*OBJECTIVE:* Reproduce all of the material below, substituting "icon" for every occurrence of "logo" and leaving everything else unchanged.

*INFORMATION PROVIDED:*
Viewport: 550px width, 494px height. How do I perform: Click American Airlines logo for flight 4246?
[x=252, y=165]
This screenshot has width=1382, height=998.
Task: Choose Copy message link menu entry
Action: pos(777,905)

*ANSWER IN FULL:*
Viewport: 550px width, 494px height. How do I perform: Click American Airlines icon for flight 4246?
[x=252, y=165]
This screenshot has width=1382, height=998.
Task: Choose Copy message link menu entry
Action: pos(777,905)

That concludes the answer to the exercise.